**Objective:**
In the forum post below about arguments for and against AirBnB, who makes the complaint that hotels pay different taxes and follow different safety rules?

One pro-AirBnB argument has to do with property rights, and doesn't have to be
rehashed as you implied it ('doing as you wish'). Another has to do with the
idea that housing is so expensive, that a renter can help pay his/her high
rent by supplementing the income. <\- this latter argument is obviously not
part of the 'landlords are renting out entire apartment' complaint.

One anti-AirBnB argument has to do with some of the target areas being
gentrifying neighborhoods (Bushwick, Bed Stuy, others; we're not talking about
Tribeca here). In these, further increasing the scarcity of housing by taking
the apartments out of the long-term rental market increases rent and displaces
long-time, mostly poorer residents. This argument is given more by
progressives. Another anti-AirBnB argument, this time by the hotel lobby, is
that hotels have to pay different taxes, and abide by different standards of
code and safety [ similar to the anti-Uber arguments, I guess ] and that it's
not fair.

**Extracted data:**

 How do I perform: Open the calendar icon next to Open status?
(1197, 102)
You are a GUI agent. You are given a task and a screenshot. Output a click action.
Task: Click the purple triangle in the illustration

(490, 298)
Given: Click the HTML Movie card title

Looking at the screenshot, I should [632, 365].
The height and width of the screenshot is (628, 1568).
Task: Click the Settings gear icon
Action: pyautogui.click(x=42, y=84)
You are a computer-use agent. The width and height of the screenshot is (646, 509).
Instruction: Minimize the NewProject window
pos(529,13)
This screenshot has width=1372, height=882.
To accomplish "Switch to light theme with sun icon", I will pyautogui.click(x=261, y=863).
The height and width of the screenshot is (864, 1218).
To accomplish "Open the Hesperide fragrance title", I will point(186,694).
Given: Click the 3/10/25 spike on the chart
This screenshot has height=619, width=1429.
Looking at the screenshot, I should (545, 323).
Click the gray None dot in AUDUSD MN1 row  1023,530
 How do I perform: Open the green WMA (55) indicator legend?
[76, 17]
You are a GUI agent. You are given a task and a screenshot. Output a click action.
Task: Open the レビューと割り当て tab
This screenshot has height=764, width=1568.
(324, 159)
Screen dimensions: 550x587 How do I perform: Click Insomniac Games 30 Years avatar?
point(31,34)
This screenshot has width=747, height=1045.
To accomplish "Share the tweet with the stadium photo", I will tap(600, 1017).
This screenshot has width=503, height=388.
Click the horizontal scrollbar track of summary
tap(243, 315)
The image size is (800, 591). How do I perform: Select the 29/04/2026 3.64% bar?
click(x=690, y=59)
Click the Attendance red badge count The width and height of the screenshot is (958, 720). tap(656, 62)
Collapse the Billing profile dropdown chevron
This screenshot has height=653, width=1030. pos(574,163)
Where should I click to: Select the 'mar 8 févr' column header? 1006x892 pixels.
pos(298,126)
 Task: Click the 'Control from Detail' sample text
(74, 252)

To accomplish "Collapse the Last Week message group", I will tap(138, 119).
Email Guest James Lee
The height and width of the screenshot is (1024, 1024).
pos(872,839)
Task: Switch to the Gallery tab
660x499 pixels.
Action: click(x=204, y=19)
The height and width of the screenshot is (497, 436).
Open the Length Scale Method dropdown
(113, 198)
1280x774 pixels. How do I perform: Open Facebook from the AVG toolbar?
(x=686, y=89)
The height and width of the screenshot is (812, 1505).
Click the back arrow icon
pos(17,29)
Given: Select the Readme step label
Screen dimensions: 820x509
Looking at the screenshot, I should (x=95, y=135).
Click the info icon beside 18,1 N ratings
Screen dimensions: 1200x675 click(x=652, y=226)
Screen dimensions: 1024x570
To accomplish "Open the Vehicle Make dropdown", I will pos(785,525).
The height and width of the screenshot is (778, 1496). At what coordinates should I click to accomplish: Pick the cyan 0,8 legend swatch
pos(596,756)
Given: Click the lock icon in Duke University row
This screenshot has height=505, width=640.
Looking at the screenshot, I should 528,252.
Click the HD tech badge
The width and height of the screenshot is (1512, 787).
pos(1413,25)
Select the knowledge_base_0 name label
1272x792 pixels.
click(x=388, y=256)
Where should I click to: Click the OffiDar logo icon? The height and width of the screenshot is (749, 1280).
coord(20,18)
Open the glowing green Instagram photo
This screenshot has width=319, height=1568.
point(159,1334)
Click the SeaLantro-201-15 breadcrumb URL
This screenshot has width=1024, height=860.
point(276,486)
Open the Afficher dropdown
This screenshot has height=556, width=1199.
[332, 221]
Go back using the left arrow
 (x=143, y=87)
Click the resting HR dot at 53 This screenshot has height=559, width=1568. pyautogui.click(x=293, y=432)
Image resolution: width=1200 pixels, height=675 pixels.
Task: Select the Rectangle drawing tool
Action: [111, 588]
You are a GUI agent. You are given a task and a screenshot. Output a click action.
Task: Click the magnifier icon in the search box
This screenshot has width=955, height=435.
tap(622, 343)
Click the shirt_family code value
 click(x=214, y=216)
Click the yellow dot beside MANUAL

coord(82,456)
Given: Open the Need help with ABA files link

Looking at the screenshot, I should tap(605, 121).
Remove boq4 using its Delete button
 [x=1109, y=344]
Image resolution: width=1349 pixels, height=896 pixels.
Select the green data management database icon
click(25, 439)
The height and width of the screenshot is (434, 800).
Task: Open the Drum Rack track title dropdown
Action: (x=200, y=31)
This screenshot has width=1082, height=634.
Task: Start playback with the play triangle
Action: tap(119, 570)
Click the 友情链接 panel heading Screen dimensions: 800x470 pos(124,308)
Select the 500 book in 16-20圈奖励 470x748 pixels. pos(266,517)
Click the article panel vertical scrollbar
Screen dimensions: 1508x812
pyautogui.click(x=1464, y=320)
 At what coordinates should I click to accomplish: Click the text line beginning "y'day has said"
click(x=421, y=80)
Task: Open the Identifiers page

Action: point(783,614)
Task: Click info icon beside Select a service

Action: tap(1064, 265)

**Answer for the task:**
The hotel lobby.